- DATA -

☆ ☆ ☆ ☆

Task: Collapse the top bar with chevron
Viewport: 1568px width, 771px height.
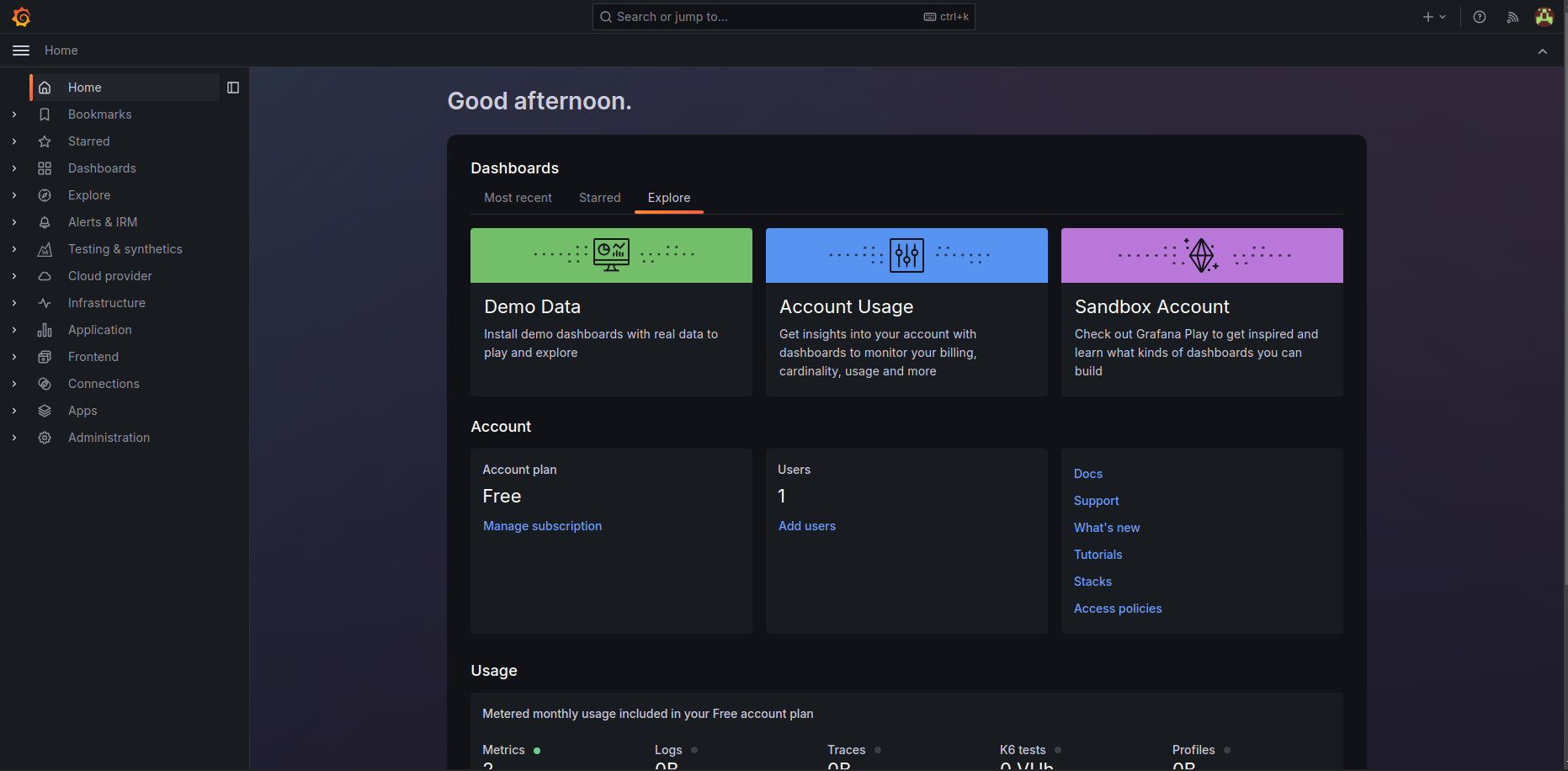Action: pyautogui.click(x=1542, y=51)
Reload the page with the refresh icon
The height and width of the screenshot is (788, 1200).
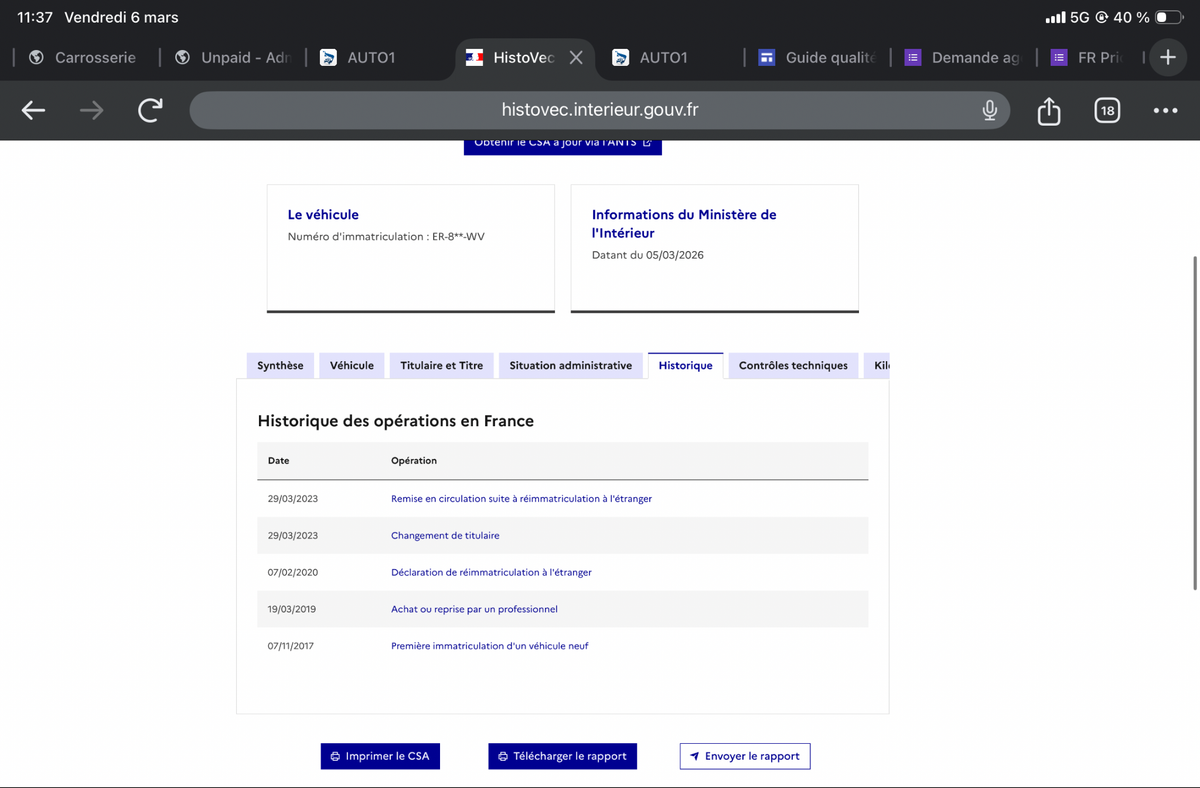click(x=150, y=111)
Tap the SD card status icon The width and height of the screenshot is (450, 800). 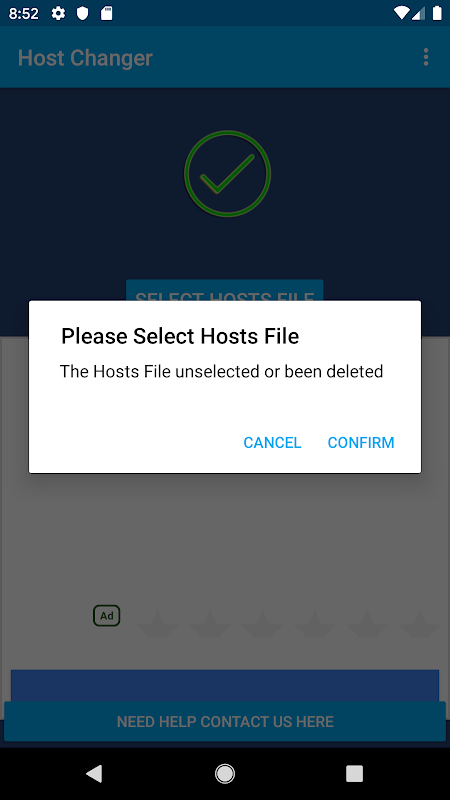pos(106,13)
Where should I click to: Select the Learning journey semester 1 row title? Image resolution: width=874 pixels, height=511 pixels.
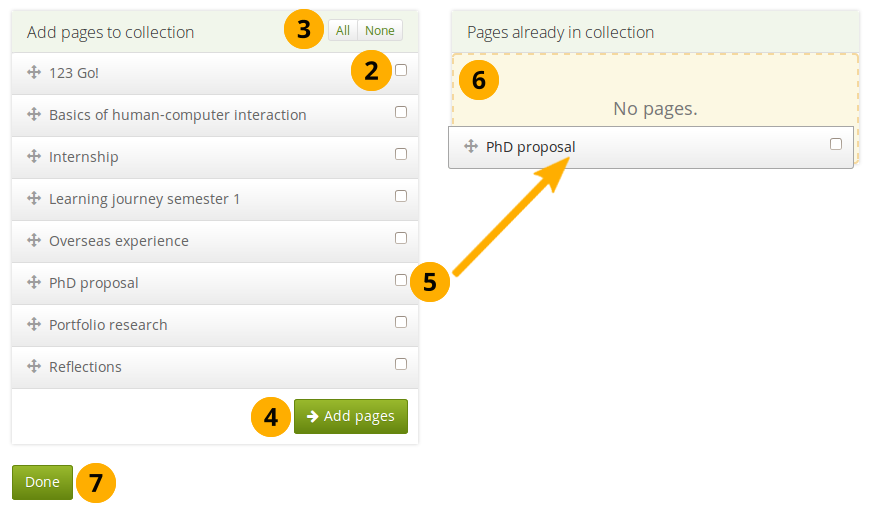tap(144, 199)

☆ ☆ ☆ ☆

- EXERCISE DIRECTIONS -
Look through the entries above and list every line containing "with".

- EXERCISE OUTPUT -
Task: Collapse the top bar with chevron
Reload the page with the refresh icon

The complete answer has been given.